King George County is the quintessential rural Virginia setting, with about 22,000 residents calling the land between the Potomac and Rappahannock rivers home. The county prides itself on its family-oriented community feel, but without a major downtown setting, local schools often act as meeting centers. Now, thanks to the King George Farmers Market, residents have a place to gather alongside neighbors, shopping for the best local produce from the county’s many family farmers.

The market opened in May 2009 thanks to a spark from grower Elizabeth Bewick.  When it first opened, there were just three vendors. Later it grew to about a dozen producers, and during peak season, the Saturday market boasts up to 14 vendors. When establishing the market, a group of citizen-famers and food lovers decided the King George Farmers Market should only allow growers from within the county.
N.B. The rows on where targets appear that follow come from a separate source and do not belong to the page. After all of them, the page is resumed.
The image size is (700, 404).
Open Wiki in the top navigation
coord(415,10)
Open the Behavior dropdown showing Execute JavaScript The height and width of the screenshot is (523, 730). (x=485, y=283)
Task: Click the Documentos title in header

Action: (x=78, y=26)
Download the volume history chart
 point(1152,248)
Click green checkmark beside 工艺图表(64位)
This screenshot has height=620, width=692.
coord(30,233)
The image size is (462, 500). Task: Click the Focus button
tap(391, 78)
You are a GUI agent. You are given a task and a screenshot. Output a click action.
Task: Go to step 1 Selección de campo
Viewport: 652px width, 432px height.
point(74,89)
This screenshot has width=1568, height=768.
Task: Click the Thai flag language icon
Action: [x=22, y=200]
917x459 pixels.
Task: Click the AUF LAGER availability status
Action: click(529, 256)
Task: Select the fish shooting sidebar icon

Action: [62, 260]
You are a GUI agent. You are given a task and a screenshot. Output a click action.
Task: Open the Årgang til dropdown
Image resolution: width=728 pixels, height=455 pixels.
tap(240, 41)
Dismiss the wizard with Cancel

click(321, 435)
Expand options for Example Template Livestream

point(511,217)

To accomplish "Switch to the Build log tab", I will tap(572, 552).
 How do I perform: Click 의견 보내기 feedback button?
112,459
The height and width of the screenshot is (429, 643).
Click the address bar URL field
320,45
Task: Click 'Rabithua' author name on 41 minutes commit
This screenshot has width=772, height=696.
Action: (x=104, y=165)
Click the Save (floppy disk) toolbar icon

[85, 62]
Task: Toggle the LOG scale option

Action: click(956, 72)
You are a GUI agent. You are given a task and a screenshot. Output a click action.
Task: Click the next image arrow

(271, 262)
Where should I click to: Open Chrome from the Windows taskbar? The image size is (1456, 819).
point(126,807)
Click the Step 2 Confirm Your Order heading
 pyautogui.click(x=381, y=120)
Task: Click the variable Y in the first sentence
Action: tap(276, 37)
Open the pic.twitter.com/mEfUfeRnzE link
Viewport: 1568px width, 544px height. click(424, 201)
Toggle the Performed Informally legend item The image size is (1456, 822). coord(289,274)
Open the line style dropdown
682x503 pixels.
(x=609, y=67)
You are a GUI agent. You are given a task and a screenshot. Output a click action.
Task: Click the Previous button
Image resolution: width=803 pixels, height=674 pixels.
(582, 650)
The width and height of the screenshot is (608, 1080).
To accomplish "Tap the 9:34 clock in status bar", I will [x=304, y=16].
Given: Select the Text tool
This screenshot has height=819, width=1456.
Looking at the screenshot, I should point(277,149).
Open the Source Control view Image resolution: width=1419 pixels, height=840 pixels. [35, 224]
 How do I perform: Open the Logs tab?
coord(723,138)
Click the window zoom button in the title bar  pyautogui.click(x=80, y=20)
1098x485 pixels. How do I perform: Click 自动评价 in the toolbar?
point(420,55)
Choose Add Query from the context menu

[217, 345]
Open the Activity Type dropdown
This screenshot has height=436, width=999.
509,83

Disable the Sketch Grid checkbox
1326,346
“When we were starting the market we looked at rules for markets in our area,” explains Market Manager DeLaura Padovan. “We had a lot of discussions on how to define local because we wanted to be a grower and producer market only. In the end, we made it only for those within the county. We decided to start small and add more if needed.”

So far, that concept works as the King George Farmers Market won in the boutique category for this year’s America’s Favorite Farmers Market. “I’m still completely overwhelmed we won this contest,” Padovan says.

Given the relatively small size of the region, the farmers market acts as a gathering center for families and friends. The county boasts tremendous community participation, from the various activities at the King George High School to the local YMCA. The market joined events like a monthly family sing-along, a community appreciation day, and a colonial reenactment led by the local 4H Club, to grow community spirit. The local quilting club also shows its support through a raffle of two quilt patterns featuring different fruits and vegetables. Even students at the King George High School helped spread the word about the American’s Favorite Farmers Market contest through Facebook. It’s easy to see that the farmers market truly represents the community-centered mentality of the residents.

“By and large, most of us don’t live in a neighborhood,” Padovan says. “This gives us the common neighborhood in the county. I think people are here because they want to live in the country.”

Many in the county yearn for self sufficiency. To reach this goal, residents rely on the small network of food growers in the area. Padovan says this network is not just for food safety concerns, but also because it ends up being much more relevant for farmers and residents. “If we can take care of ourselves in this county, we are way better off,” she says.

The county-only restriction provides family farmers with the chance to sell their goods to customers looking for healthy, locally grown options. Like most of the vendors at the market, Padovan and her husband operate a farm on less than an acre. “Just about everyone is on an acre-sized backyard garden,” she explains. “For being so tiny, we have a pretty amazing variety of things we sell.”

If you spend a Saturday at the market, which runs from May through Thanksgiving weekend, you’ll find local beef, fish, chicken and duck eggs, spring plants, herbs, and plenty of vegetables. But it’s not just the food that brings people out to the market. Padovan says one of the missions of the market is to educate through various outreach programs. In addition to classes on raising Shitake mushrooms and canning tomatoes, the market hosted a food film series in the winter and had presenters speak about regional feasibility.

Looking to the future, Padovan says, “One of our missions is to grow more growers, starting with kids in the schools.” Fear of big-box retailers moving into the area makes Padovan and others associated with the farmers market even more eager to teach children about the importance of locally grown food.